### PROBLEM STATEMENT
Copy all entries without alteration and skip the pictures they hold.

### EXTRACTED RECORDS
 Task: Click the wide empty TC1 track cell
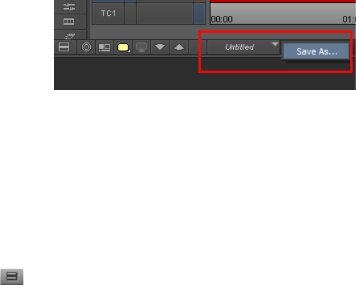[164, 14]

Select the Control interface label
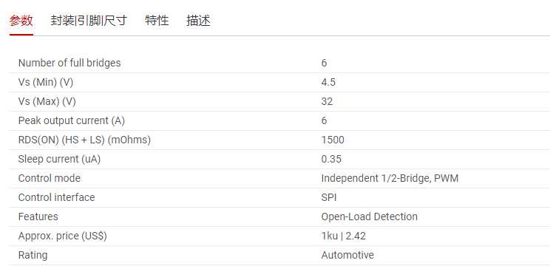point(56,197)
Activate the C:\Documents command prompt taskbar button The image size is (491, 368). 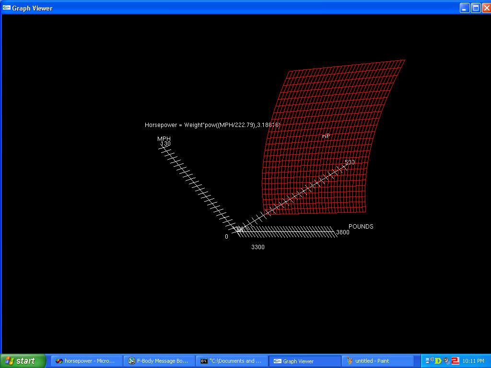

### WRITTEN RESPONSE
 Task: Click the wide empty TC1 track cell
[164, 14]

Select the Control interface label
point(56,197)
Activate the C:\Documents command prompt taskbar button The image size is (491, 368). 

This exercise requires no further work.